[RECORDS FOR THE TASK]

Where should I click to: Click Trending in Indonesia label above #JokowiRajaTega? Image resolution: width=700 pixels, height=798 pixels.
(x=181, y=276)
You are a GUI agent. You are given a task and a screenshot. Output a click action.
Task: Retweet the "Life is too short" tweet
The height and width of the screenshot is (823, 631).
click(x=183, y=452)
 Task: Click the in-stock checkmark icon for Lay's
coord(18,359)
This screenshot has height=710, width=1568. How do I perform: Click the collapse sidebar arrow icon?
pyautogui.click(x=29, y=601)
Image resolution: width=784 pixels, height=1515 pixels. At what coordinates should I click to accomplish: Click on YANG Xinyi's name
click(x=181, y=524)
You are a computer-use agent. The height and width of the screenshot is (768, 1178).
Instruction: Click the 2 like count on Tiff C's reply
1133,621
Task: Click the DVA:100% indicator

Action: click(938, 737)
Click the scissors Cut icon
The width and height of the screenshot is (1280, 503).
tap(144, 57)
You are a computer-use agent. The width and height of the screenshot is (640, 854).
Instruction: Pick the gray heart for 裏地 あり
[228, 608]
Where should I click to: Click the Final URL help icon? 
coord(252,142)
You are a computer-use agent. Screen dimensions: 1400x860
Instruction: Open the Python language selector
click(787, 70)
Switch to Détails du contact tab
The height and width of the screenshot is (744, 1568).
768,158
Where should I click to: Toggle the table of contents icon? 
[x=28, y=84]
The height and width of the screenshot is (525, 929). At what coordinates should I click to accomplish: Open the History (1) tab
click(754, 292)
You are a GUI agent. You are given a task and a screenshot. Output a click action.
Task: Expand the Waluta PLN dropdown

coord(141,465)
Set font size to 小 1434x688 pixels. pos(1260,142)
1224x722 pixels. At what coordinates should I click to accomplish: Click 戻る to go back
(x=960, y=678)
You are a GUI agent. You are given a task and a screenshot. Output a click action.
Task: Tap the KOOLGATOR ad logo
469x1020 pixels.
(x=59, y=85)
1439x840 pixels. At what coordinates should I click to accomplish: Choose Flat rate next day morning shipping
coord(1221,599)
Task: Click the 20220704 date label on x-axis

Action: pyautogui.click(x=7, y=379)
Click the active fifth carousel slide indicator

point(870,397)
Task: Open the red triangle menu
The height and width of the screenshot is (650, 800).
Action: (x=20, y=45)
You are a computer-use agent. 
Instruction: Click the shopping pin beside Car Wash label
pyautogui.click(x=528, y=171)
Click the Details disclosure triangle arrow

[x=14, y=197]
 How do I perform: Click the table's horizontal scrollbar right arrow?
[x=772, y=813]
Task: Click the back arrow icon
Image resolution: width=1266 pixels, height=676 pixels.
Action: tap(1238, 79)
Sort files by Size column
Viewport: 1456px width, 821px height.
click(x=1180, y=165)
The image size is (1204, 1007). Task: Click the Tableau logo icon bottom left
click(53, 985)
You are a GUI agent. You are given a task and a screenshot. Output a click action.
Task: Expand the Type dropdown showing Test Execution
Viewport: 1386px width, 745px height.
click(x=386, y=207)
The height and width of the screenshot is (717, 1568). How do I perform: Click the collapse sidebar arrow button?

[EXERCISE DIRECTIONS] Could you transcribe the entries above word for word, from the line with "Task: Tap the KOOLGATOR ad logo" down to the line with "Task: Click the back arrow icon", keeping both?

[EXPECTED OUTPUT]
Task: Tap the KOOLGATOR ad logo
469x1020 pixels.
(x=59, y=85)
1439x840 pixels. At what coordinates should I click to accomplish: Choose Flat rate next day morning shipping
coord(1221,599)
Task: Click the 20220704 date label on x-axis

Action: pyautogui.click(x=7, y=379)
Click the active fifth carousel slide indicator

point(870,397)
Task: Open the red triangle menu
The height and width of the screenshot is (650, 800).
Action: (x=20, y=45)
You are a computer-use agent. 
Instruction: Click the shopping pin beside Car Wash label
pyautogui.click(x=528, y=171)
Click the Details disclosure triangle arrow

[x=14, y=197]
 How do I perform: Click the table's horizontal scrollbar right arrow?
[x=772, y=813]
Task: Click the back arrow icon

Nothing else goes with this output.